**Exercise requirements:**
a) From the article on Greenfield's virtual school, list each specific day, month, or year it names for when something happens or happened.
b) Quote the article on Greenfield's virtual school word for word. Begin at the words "It means that" and stop after "by March 25.".

**Provided text:**
= = =
After four years, Greenfield’s virtual school to close June 30
GREENFIELD — Nearly four years after the Greenfield School Committee voted to open the state’s first public virtual school, that same committee decided Thursday to shut it down. In a 7-0 unanimous vote, the committee voted to not submit an application to become the state’s first “commonwealth virtual school” — a public school, controlled by the state and structured like a charter school, that would teach students across Massachusetts via the Internet.
It means that the Massachusetts Virtual Academy — a three-year-old Greenfield public school that teaches 470 students, including a dozen Greenfield residents — will close June 30. The school enrolled students from around western Massachusetts, including Hampshire County.
A new law passed this January gives the Massachusetts Department of Elementary and Secondary Education authority over any future Massachusetts virtual schools. The state had agreed to grandfather Greenfield into the system, since the district has operated an “innovation” virtual school since 2010.
The law bans innovation virtual schools, which means that in order for Greenfield to keep open its Massachusetts Virtual Academy, it needed to submit an application to the state by March 25.
= = =
**Information supplied:**
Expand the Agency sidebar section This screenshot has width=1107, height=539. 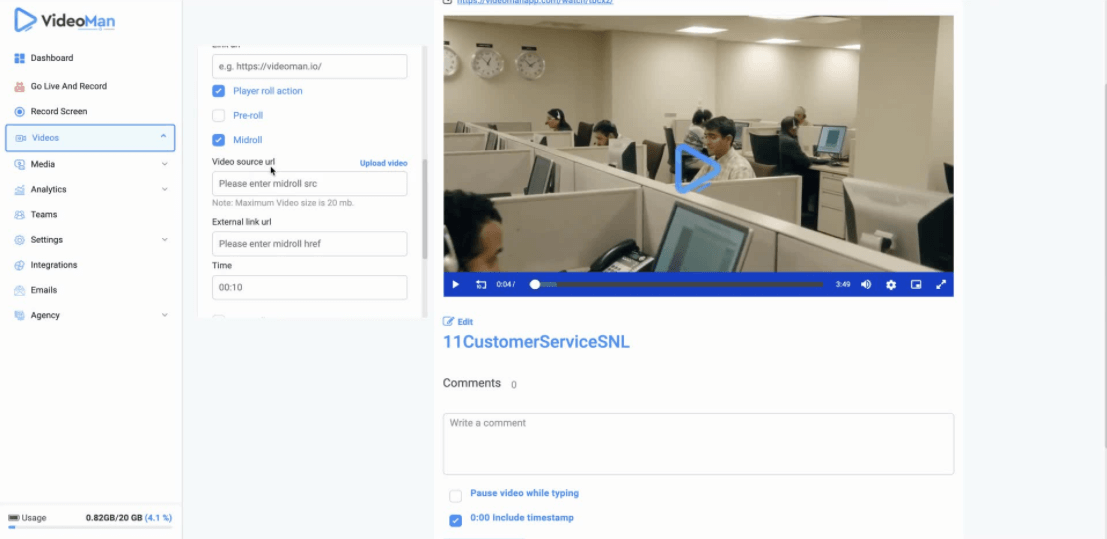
= = =
**Solutions to the exercise:**
a)
Thursday
this January
2010
March 25
June 30

b)
It means that the Massachusetts Virtual Academy — a three-year-old Greenfield public school that teaches 470 students, including a dozen Greenfield residents — will close June 30. The school enrolled students from around western Massachusetts, including Hampshire County.
A new law passed this January gives the Massachusetts Department of Elementary and Secondary Education authority over any future Massachusetts virtual schools. The state had agreed to grandfather Greenfield into the system, since the district has operated an “innovation” virtual school since 2010.
The law bans innovation virtual schools, which means that in order for Greenfield to keep open its Massachusetts Virtual Academy, it needed to submit an application to the state by March 25.